Por otra parte, cuando José y María encontraron a Jesús,
quedaron perplejos de verlo en medio de los doctores de la Ley judía,
escuchándolos y haciéndoles preguntas. ¿Cuántas veces nos hemos dejado asombrar
por los talentos que tienen nuestros familiares? ¿Nos hemos dejado sorprender
por los logros que han obtenido nuestros seres queridos? Alegrarnos,
sorprendernos, admirarnos mutuamente son actitudes que deben estar presentes en
toda familia. Por ello, el hogar debe constituirse como el primer centro
motivacional de la persona, en donde ésta se siente querida, valorada y
respetada por lo que es, por lo que sabe y por lo que siente. De este modo,
lograremos formar personas con mayor autoestima, que crean en sí mismas, de tal
manera que también puedan creer, admirar y respetar a los demás.

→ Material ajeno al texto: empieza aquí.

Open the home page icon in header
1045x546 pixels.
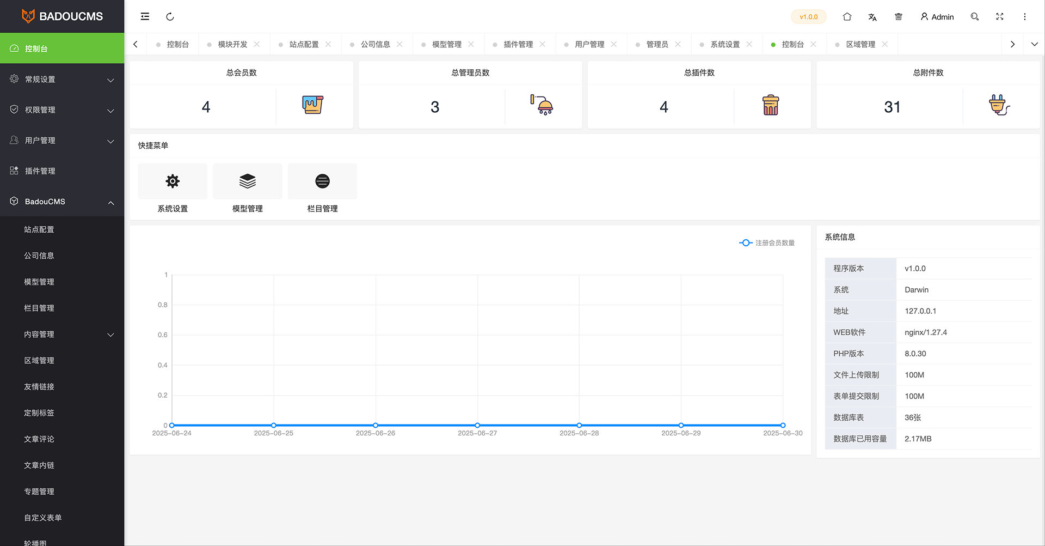(847, 16)
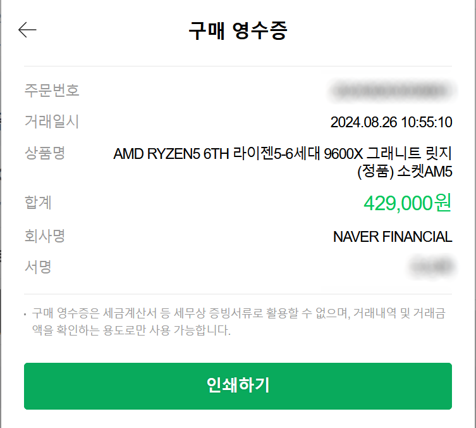Image resolution: width=476 pixels, height=428 pixels.
Task: Select the 구매 영수증 page title
Action: pos(238,30)
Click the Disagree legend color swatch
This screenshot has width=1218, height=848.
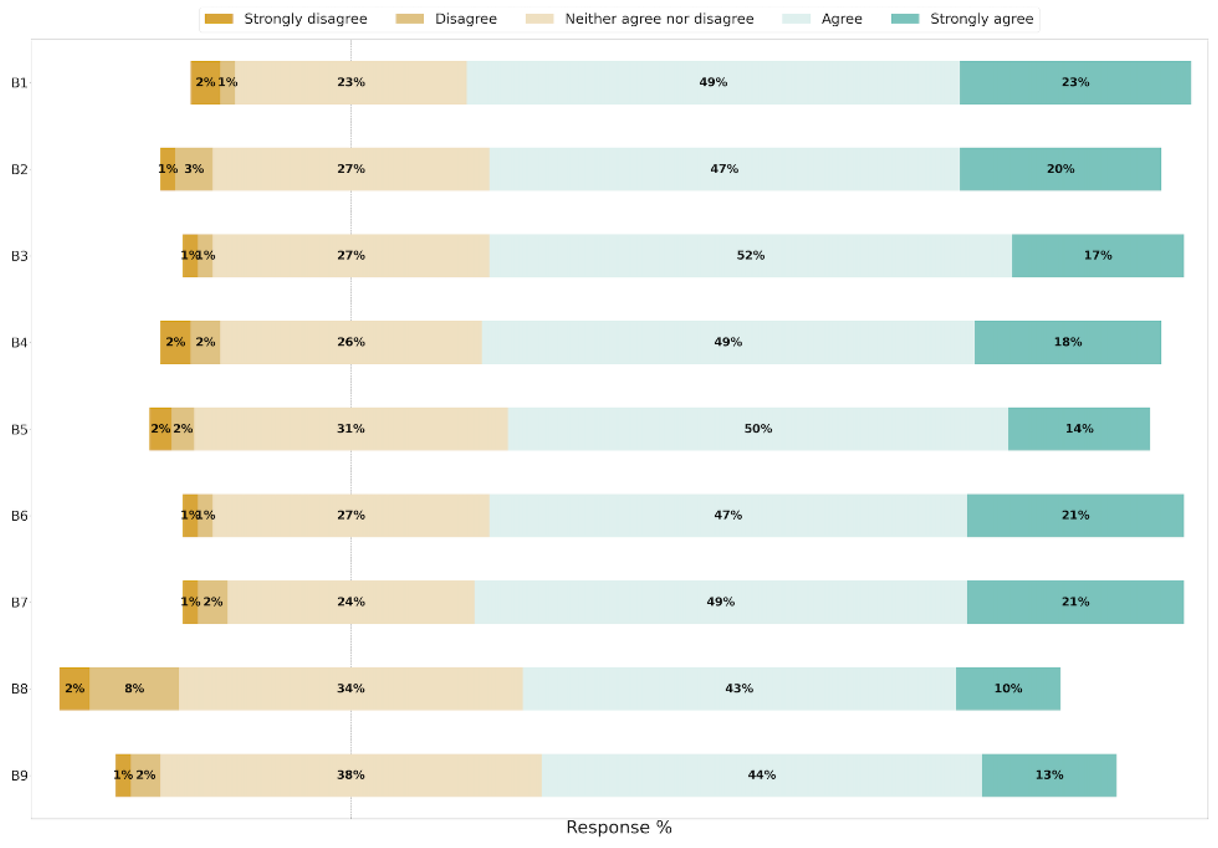(x=410, y=19)
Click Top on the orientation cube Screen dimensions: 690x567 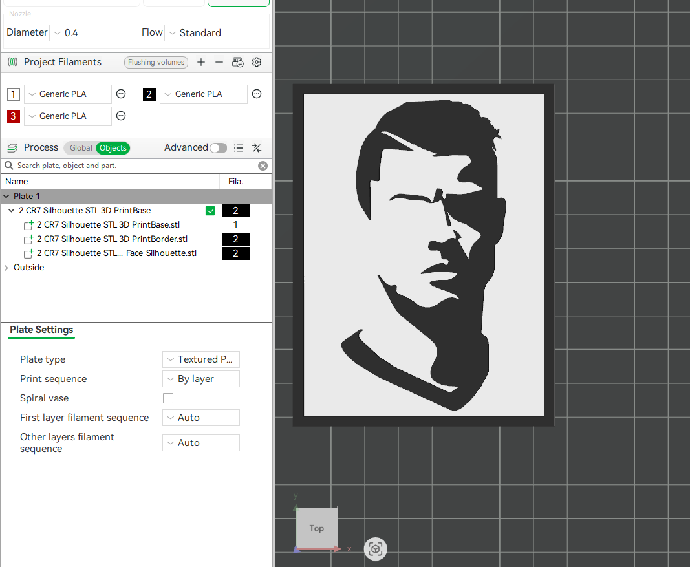coord(316,528)
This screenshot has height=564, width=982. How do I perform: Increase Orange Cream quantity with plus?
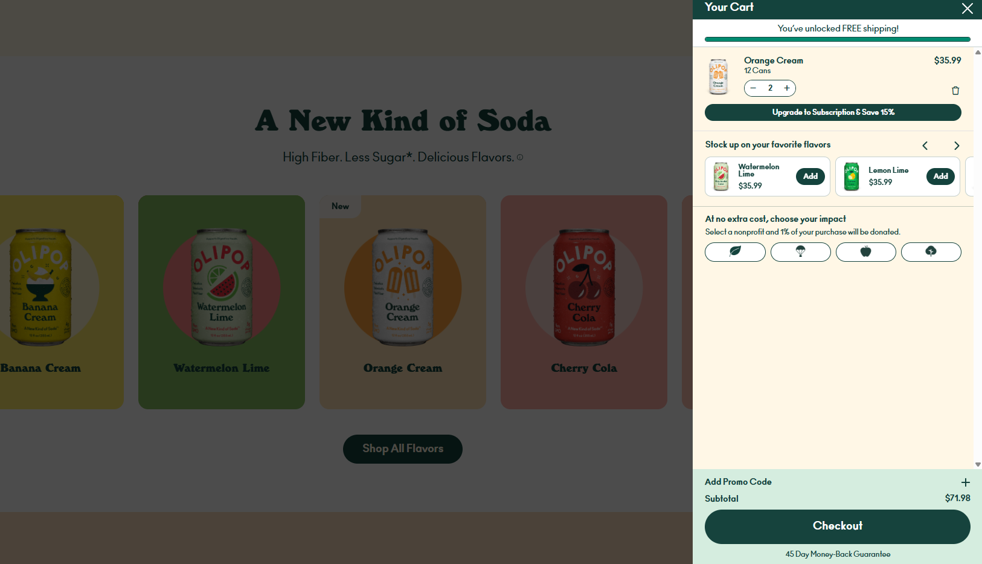787,88
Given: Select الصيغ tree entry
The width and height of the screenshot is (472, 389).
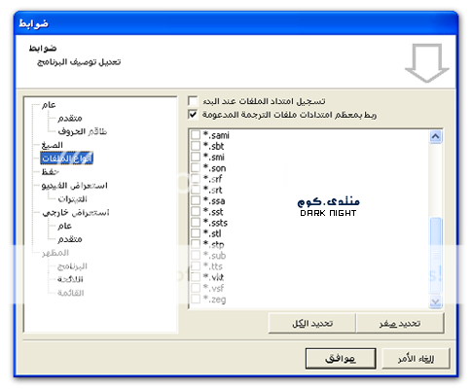Looking at the screenshot, I should [52, 145].
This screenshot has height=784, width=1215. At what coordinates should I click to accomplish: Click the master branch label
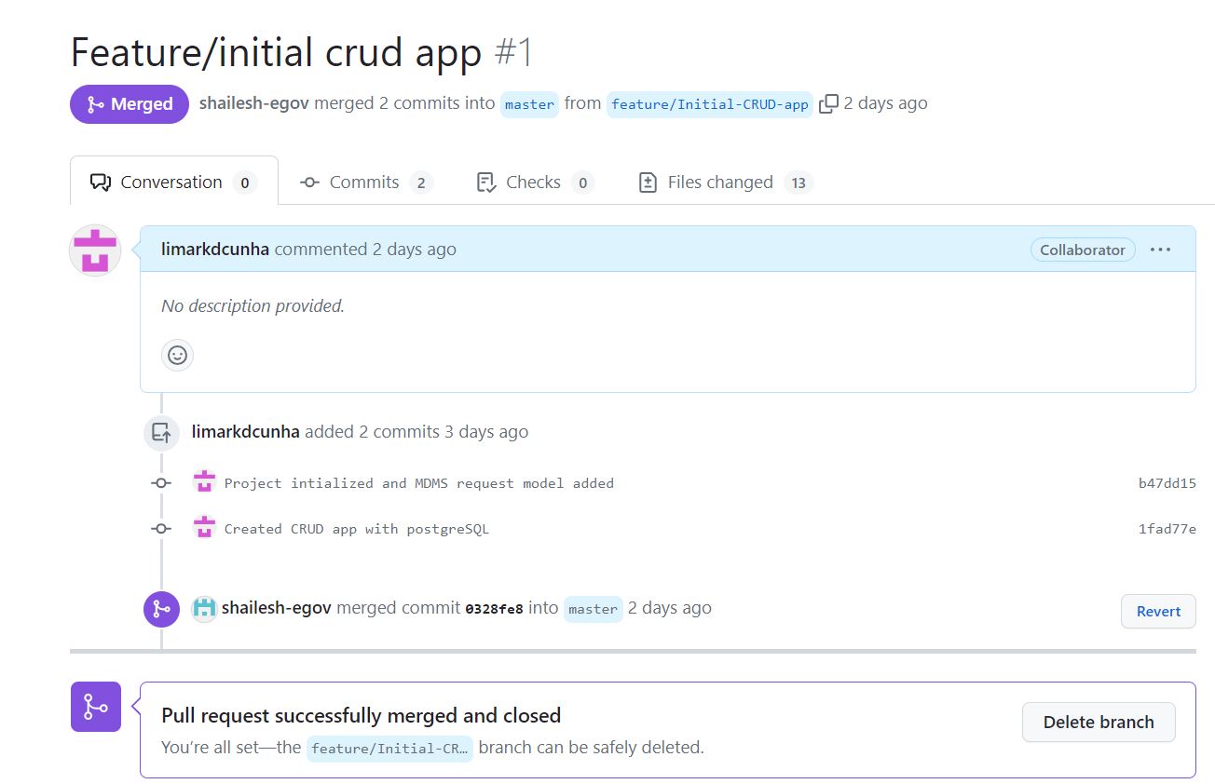528,105
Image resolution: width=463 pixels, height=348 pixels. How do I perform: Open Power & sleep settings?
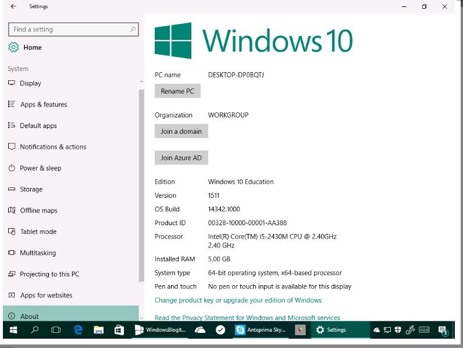pos(40,168)
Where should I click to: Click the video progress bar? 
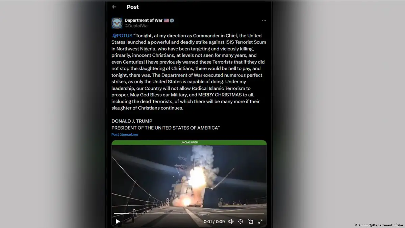189,213
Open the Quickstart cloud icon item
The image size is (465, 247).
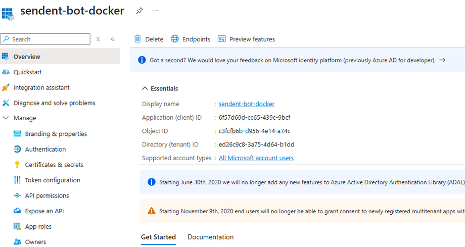(6, 72)
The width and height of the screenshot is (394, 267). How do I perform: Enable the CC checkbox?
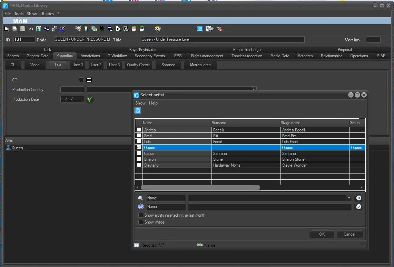[x=81, y=80]
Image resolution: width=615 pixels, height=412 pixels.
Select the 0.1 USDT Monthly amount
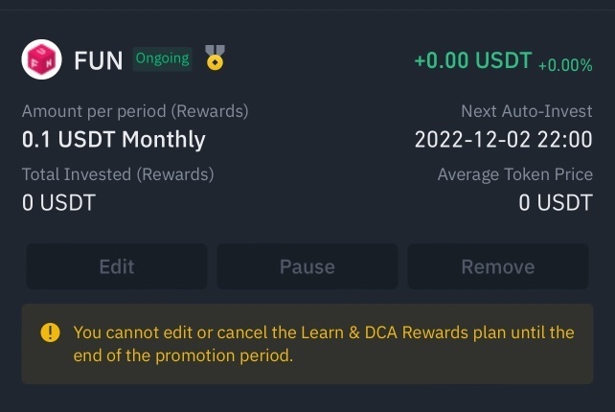click(x=114, y=140)
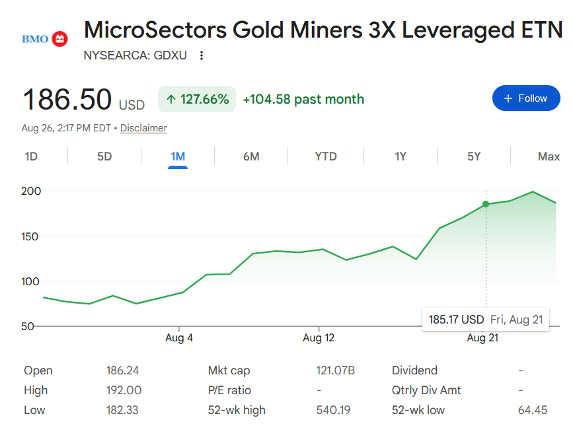Follow the GDXU stock
This screenshot has height=447, width=573.
coord(526,98)
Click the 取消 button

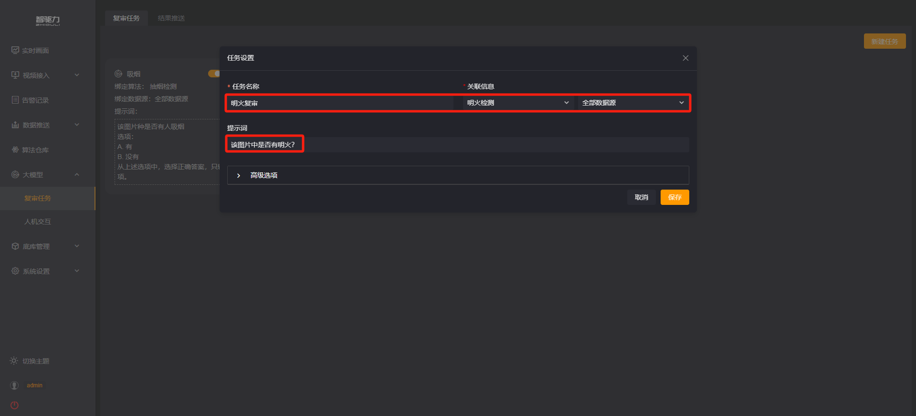(641, 197)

Por último, María nos enseña a guardar silencio. En este
episodio que hemos contemplado a lo largo de la presente reflexión, los padres
de Jesús no comprendieron por qué el niño había decidido quedarse en Jerusalén
y quedaron aún más desconcertados por la respuesta de su hijo: “¿Por qué me
buscaban? ¿No sabían que yo debía estar en la casa de mi Padre?”. Ante tal
respuesta, el Evangelista San Lucas nos dice que María guardaba todas estas
cosas en su corazón. Esta es una gran lección para todos nosotros, sobre todo
en la era digital que nos empuja a la inmediatez, a actuar rápidamente, a
querer respuestas ya, sin mucho esperar. Cuando alguno de nuestros familiares
experimenta alguna situación delicada, bien vale la pena escuchar, guardar
silencio, tratar de comprender, de tal manera que podamos ofrecer consejos
sensatos, prudentes a quien más los necesita. La familia también debe ser un
espacio de asesoría, de atención al otro. Quizás, si nos escucháramos un poco
más, evitaríamos que nuestros familiares buscaran consejos en otros lugares o
personas que, en vez de orientarlos, los confunden más y más, conduciéndolos a
vicios y dependencias. Por esto, es imperativo que pensemos en la otra persona
y que busquemos ayudarla a crecer, a construirse, a salir adelante, es decir,
estar en la casa del Padre, lo cual significa permitir la acción de Dios en
nuestras vidas y en las de los demás.